Never in his worst nightmares did the famed graffiti artist and Castle Hill native Tony Cruz think that he would be losing his eyesight before the age of 50.
He also never envisioned his case of type two macular telangiectasia leading him to a speaking engagement before the United Nations on Friday, February 1.
Cruz addressed the international delegates on issues of computer and LED lighting’s harmful effects during the UN’s 1 Million for 1 Billion global impact summit, sharing his own harrowing, personal experiences with the ‘blue’ light.
“In 2009 I was looking at a computer and saw a little dot appear on the screen, at first I thought it was the computer but it wouldn’t go away, then I realized it was my eyes, that’s when it all began,” said Cruz.
Things only got worse for Cruz’s sight. Now he has completely blurred vision in his right eye, and limited sight in the left; Cruz even gets pain in his chest and stomach when looking at something too bright.
Eventually, his condition will likely lead to total blindness.
Cruz created a vision awareness campaign in 2018 titled, ‘Do Not Kill Your Vision, Protect Your Eyes,’ etching that same message onto a wall mural on the corner of Westchester Avenue and Theriot Avenue in Soundview last May.
It was around that time when Cruz came in contact with Kareem Hertzog, a founding member of 1M1B; then his campaign saw nothing but success.

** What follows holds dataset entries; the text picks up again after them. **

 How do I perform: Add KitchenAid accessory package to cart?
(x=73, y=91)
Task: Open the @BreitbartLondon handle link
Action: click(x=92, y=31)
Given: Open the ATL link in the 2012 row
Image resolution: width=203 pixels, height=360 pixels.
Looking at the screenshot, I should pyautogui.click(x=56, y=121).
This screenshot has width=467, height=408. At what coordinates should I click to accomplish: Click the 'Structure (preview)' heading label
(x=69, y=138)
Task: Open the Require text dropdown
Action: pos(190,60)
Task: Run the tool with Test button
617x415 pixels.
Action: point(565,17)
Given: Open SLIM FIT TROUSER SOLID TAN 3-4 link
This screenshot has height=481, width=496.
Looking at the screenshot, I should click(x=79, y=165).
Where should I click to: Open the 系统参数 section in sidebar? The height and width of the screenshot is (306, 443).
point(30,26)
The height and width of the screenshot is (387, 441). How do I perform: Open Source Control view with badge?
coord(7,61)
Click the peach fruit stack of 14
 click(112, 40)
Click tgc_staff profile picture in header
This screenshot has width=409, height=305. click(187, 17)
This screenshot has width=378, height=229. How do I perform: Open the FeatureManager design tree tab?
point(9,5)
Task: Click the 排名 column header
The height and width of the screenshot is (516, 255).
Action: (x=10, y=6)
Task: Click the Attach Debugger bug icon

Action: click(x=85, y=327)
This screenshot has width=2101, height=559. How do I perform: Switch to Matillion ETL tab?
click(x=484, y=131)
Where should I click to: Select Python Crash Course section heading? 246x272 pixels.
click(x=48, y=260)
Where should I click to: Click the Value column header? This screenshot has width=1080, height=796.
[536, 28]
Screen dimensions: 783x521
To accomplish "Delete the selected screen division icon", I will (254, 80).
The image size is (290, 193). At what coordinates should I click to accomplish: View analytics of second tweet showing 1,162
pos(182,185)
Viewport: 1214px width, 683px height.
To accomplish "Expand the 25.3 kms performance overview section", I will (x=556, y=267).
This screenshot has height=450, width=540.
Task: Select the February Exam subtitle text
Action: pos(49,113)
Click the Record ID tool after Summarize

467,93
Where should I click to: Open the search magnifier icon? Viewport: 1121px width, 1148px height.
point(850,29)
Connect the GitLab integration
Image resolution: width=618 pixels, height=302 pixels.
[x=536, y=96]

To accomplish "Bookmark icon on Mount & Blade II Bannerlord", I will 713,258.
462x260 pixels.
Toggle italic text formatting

“When they told me I would be speaking at the UN, I thought it was just going to be a small panel in some conference room,” Cruz said, unaware that he would be speaking in one of the general assembly’s rooms.
After he spoke, warning the youth especially about blue light danger, Cruz’s message was received with a thunderous round of applause as other delegates told the artist they would be consulting him on upcoming vision awareness projects.
“God was my editor that day and graffiti got me to the United Nations,” the artist said in near disbelief at his turnaround from unfortunate circumstances.
Prior to Cruz’s struggle with vision loss, he painted over 200 murals around the Bronx, the rest of New York City and elsewhere.
He used the south Bronx and the hip-hop culture of the 1970s and 1980s that he grew up in as inspiration for poetry through his painting; Cruz’s late mother, Felisia Colon also served as the greatest support he could ever ask for.
It was then that he coined his graffiti moniker RAM2, coming from his birth name, Ramon.
Later on, Cruz did years of publicity work with famed blind guitarist Jose Feliciano, who he stills stays in touch with and is proud to call a friend.
“I guess it’s ironic what’s happening to me now. When I told Jose that I couldn’t even drive a car anymore he joking yelled back ‘I never could!’” Cruz laughed. “He always used humor to deal with his blindness, which is something that he taught me to do as well,” he mentioned.
Next up for Cruz is a new campaign with the Metropolitan Museum of Art to teach graffiti art to the blind.